Textabschnitt
══════════════════════════════

Am Fundament rüttelt man nicht
Dass man in der ÖVP neuerdings gerne über grundlegende Menschenrechte verhandeln möchte, hat zu einem öffentlichen Aufschrei geführt. Gut so, denn wenn man will, dass ein Haus steht, rüttelt man nicht an seinem Fundament.
Als halbwegs politisch interessierter Mensch wundert man sich in diesem Land ja bekanntlich immer wieder einmal. Politischen Populismus, der lang bestehende Errungenschaften – auch im Bereich der Grund- und Menschenrechte – infrage stellt, gibt es schon seit geraumer Zeit. Bis dato stammen solche Angriffe allerdings vor allem aus dem blauen politischen Eck. Umso irritierender mutet es an, dass die ÖVP in den letzten Jahren immer stärker versucht, der FPÖ nicht nur die Themen streitig zu machen, sondern sich auch immer öfter ihrer aggressiven Rhetorik bedient, was zu gefährlichen Relativierungen von Grundwerten führt.
So meinte August Wöginger, seines Zeichens Klubobmann der ÖVP im Parlament, unlängst in einem Interview mit der Tageszeitung DER STANDARD, dass nicht nur das europäische Asylrecht überarbeitet werden müsse, sondern ebenso die Europäische Menschenrechtskonvention (EMRK). Um welche Aspekte es ihm genau gehe, präzisierte der ÖVP-Politiker nicht näher. Es hagelte harsche Kritik von verschiedenen Seiten, darunter auch von sämtlichen anderen Parlamentsparteien (mit Ausnahme der FPÖ), Bundespräsident Alexander van der Bellen sowie mehreren NGO-Vertreter:innen. Trotz anhaltender Kritik stellte sich am Sonntag der steirische Landeshauptmann Christopher Drexler (ÖVP) hinter seinen Parteikollegen. Zwar erkannte Drexler die ursprüngliche Bedeutung der EMRK an, er kritisierte aber die aktuelle Auslegung der Konvention durch den Europäischen Gerichtshof für Menschenrechte und bemängelte eine „Pervertierung“ der Asylpraxis. Bei der letzten Nationalratssitzung bekannte sich die ÖVP mittlerweile zur EMKR, gemeinsam mit allen anderen Parteien außer der FPÖ.

══════════════════════════════

Bereitgestellte Daten
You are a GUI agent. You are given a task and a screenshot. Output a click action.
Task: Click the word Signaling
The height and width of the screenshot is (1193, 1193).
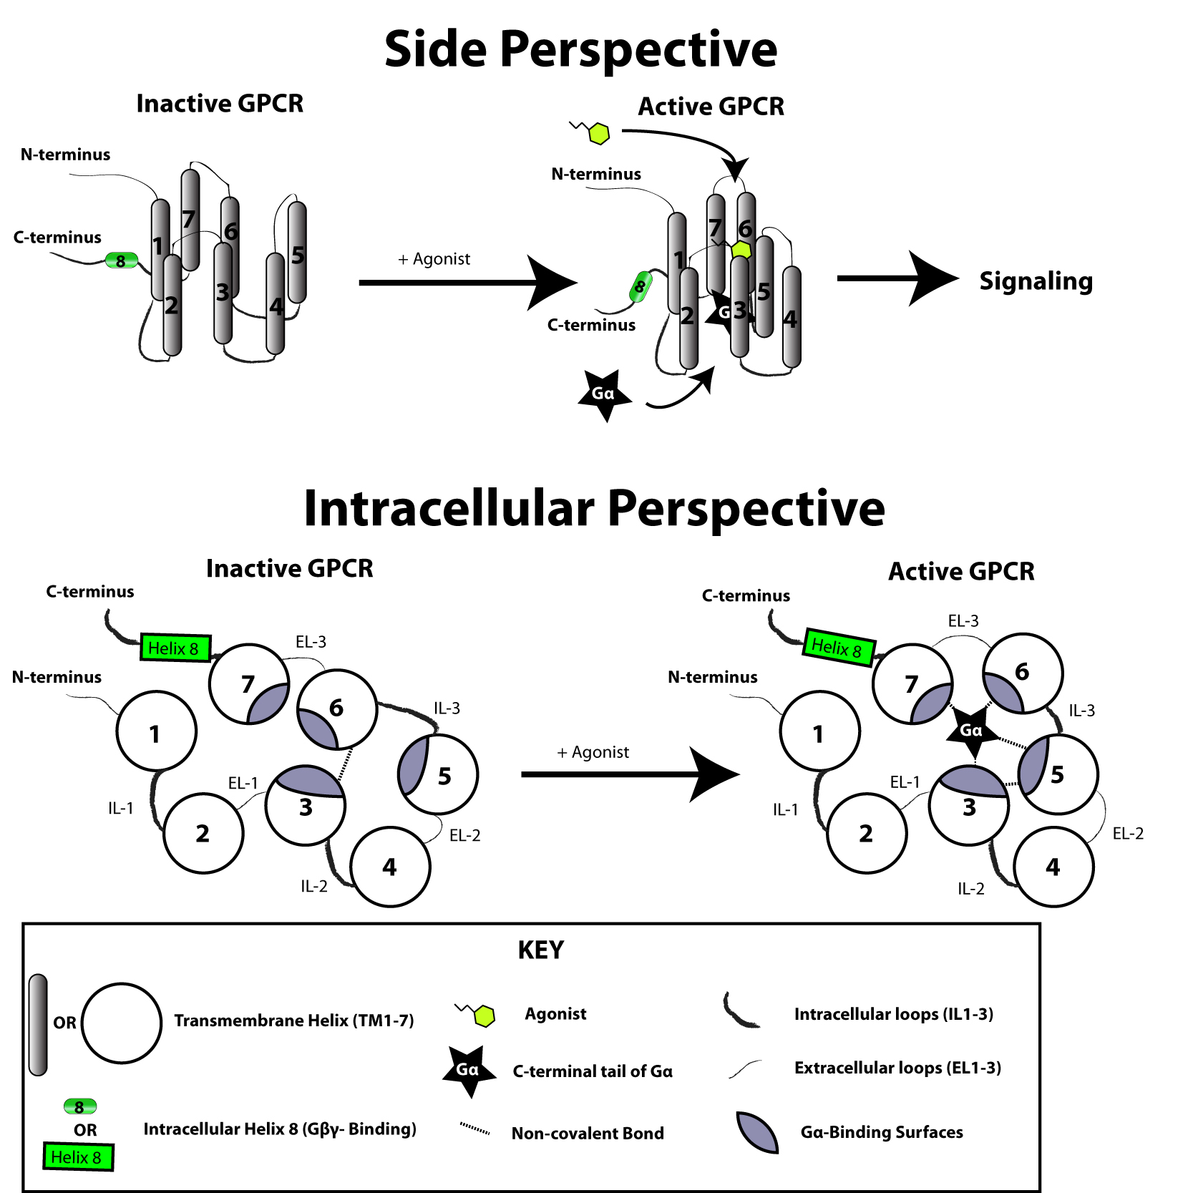[1036, 281]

══════════════════════════════

Aufgaben
1) Nenne alle Personen, die im Text über die ÖVP und die Menschenrechte namentlich erwähnt werden.
2) Gib den Text über die ÖVP und die Menschenrechte von „Am Fundament rüttelt“ bis „an seinem Fundament.“ wieder und tausche dabei „Haus“ gegen „Gebäude“ aus.

Ergebnisse je Aufgabe
1)
August Wöginger
Alexander van der Bellen
Christopher Drexler

2)
Am Fundament rüttelt man nicht
Dass man in der ÖVP neuerdings gerne über grundlegende Menschenrechte verhandeln möchte, hat zu einem öffentlichen Aufschrei geführt. Gut so, denn wenn man will, dass ein Gebäude steht, rüttelt man nicht an seinem Fundament.